──────── RECORD SET ────────

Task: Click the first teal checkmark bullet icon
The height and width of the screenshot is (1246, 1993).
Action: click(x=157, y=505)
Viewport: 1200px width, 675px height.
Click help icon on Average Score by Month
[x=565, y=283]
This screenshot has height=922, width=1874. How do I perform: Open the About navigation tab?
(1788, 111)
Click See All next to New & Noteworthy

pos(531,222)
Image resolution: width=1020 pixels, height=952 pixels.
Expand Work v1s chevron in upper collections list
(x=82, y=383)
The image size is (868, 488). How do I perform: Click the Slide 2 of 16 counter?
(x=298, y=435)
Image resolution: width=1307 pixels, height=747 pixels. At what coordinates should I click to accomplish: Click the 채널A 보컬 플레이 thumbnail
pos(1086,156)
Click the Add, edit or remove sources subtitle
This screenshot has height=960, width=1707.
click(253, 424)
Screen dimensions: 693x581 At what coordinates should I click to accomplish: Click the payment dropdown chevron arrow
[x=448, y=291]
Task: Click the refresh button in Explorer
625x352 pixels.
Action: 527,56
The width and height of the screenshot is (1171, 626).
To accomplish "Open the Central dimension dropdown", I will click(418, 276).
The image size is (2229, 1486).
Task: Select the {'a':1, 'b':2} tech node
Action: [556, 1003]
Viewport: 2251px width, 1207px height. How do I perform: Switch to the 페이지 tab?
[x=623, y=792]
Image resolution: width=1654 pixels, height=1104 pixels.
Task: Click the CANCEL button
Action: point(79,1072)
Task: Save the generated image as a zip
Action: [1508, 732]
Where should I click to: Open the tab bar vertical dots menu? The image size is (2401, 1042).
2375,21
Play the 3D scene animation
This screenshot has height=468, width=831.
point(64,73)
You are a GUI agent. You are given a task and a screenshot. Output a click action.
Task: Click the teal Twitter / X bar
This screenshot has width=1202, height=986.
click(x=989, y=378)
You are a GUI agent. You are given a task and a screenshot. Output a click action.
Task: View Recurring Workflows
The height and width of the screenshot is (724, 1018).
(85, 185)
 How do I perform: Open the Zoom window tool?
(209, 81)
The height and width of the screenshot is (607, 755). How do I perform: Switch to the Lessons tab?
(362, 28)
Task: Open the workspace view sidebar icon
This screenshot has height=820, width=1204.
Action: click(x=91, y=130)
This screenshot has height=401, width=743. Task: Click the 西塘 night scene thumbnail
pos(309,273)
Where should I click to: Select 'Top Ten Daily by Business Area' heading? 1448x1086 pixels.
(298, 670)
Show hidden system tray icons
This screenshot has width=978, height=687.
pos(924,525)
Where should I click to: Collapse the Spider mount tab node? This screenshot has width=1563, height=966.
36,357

────────

**ABOUT THIS EXERCISE**
Check each line of the data above for the word "teal" and copy the ones where it is found.

**RESPONSE AREA**
Task: Click the first teal checkmark bullet icon
Task: Click the teal Twitter / X bar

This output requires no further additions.